(Dataset entries)
[Start of Attachment]

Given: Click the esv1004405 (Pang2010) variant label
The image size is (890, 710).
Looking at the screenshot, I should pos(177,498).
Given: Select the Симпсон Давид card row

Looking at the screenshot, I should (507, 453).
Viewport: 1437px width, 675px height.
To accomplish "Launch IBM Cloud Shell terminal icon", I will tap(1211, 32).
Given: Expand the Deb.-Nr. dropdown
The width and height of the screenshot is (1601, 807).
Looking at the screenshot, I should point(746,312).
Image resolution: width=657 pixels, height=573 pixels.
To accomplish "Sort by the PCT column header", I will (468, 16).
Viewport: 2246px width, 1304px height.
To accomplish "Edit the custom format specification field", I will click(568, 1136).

[End of Attachment]

**Problem details**
Each line from the one holding "Viewport: 2246px width, 1304px height." down to the end of the records above is to be repeated exactly; no other line belongs in the reply.

**Solution for this exercise**
Viewport: 2246px width, 1304px height.
To accomplish "Edit the custom format specification field", I will click(568, 1136).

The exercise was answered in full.